What you are asked to do:
In the records below, the line with "Viewport: 1568px width, 649px height." and every line after it must be written out exactly; no pictures belong in the result.

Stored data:
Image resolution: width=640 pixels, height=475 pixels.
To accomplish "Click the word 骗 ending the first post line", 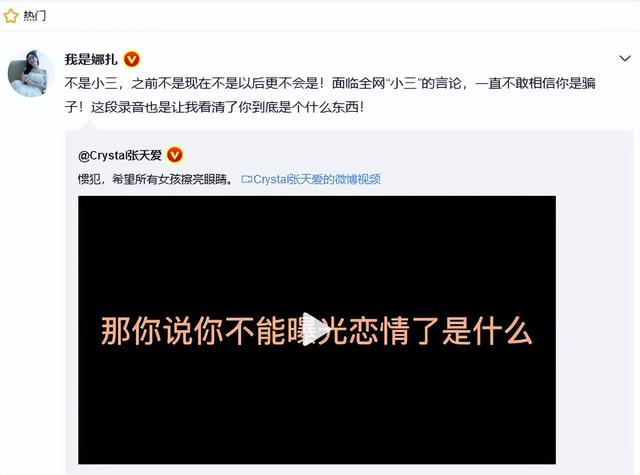I will pos(588,84).
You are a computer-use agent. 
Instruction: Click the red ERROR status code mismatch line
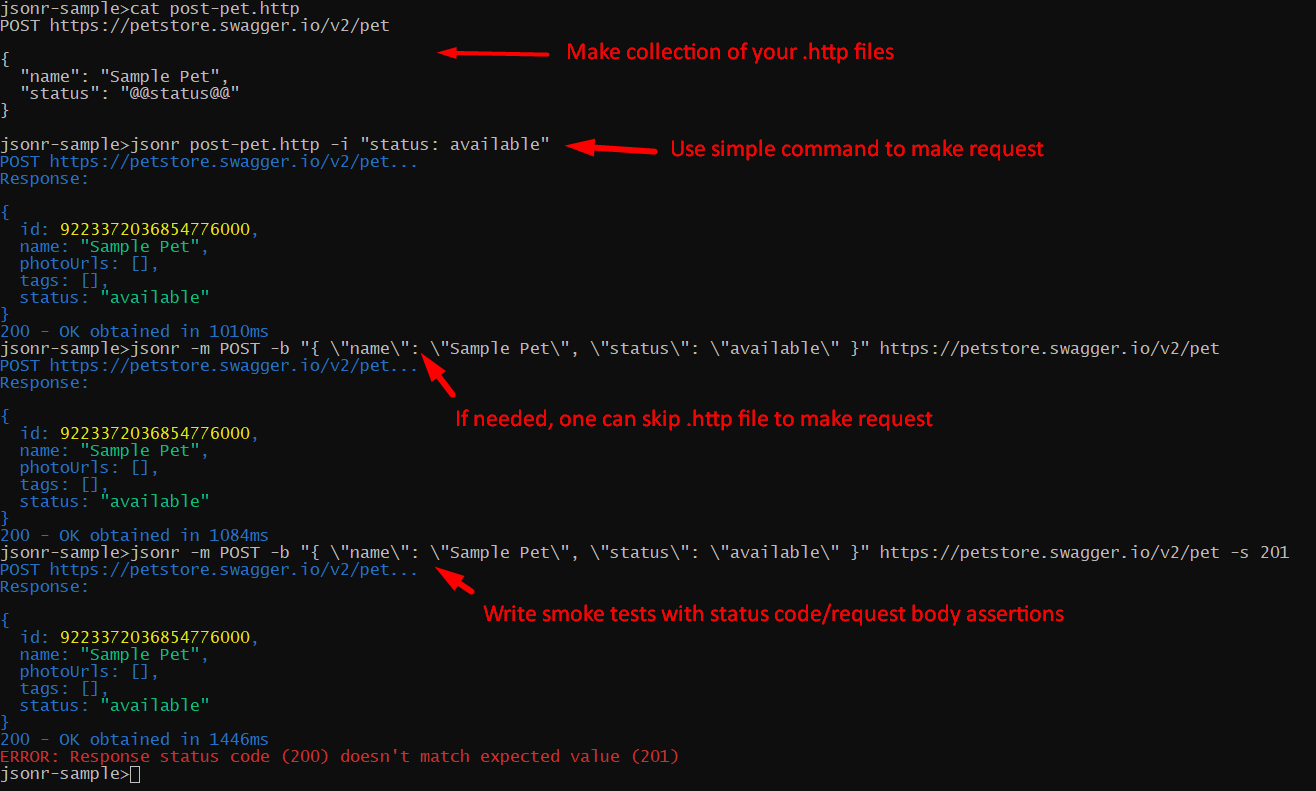coord(340,756)
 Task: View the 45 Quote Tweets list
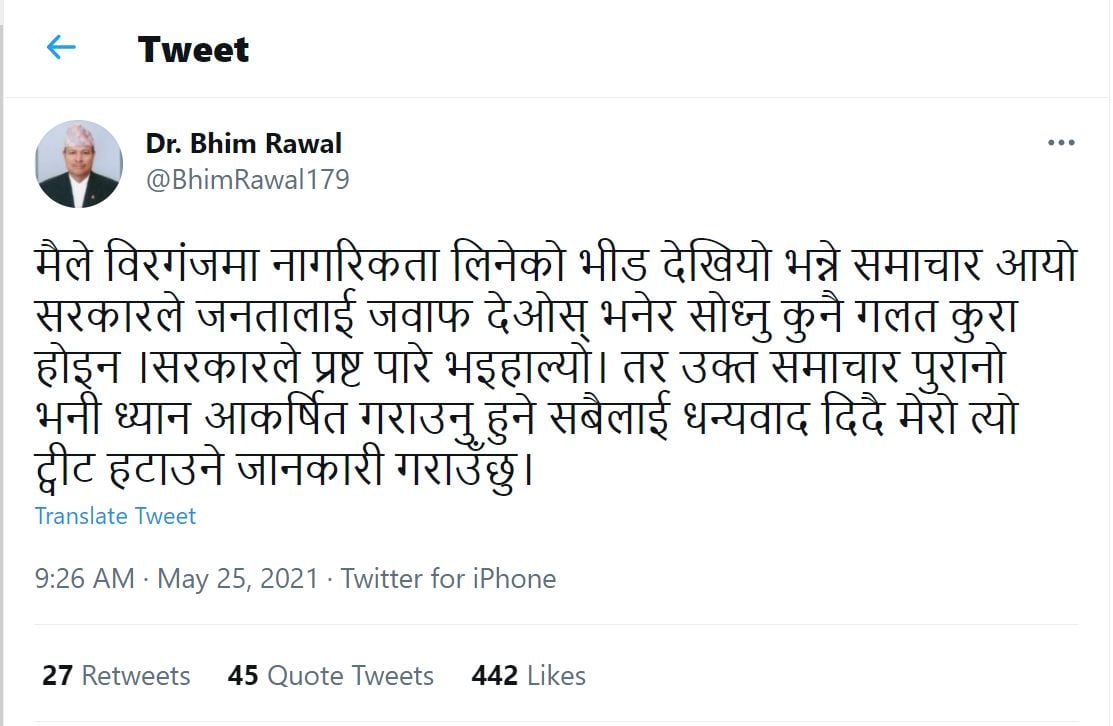click(330, 676)
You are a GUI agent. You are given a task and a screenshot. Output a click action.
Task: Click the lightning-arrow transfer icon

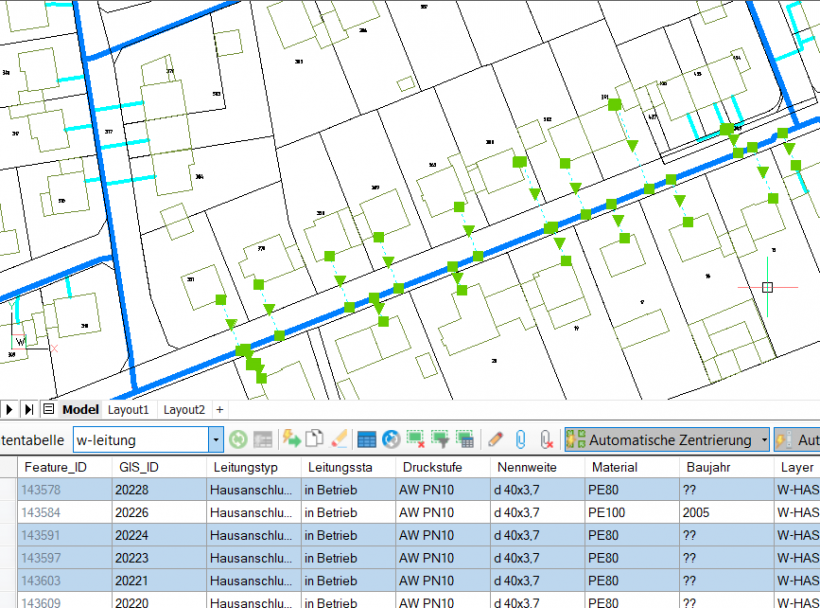[290, 439]
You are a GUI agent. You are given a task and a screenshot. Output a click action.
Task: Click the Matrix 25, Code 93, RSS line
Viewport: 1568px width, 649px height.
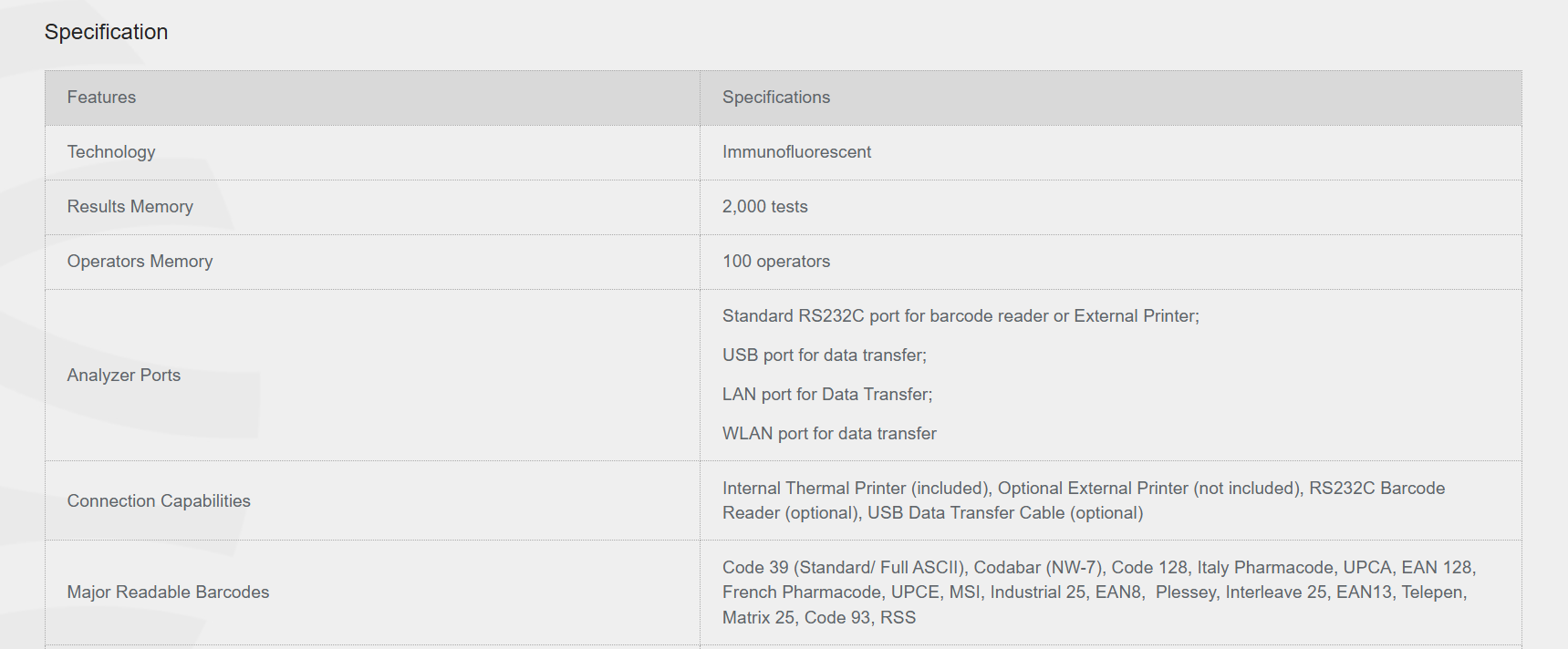818,618
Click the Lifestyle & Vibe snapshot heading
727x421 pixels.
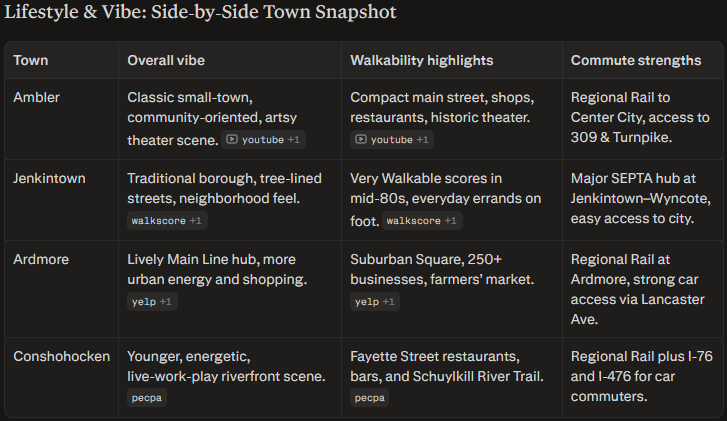pos(200,13)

Reply:
Viewport: 1568px width, 649px height.
818,618
Click the Lifestyle & Vibe snapshot heading
727x421 pixels.
pos(200,13)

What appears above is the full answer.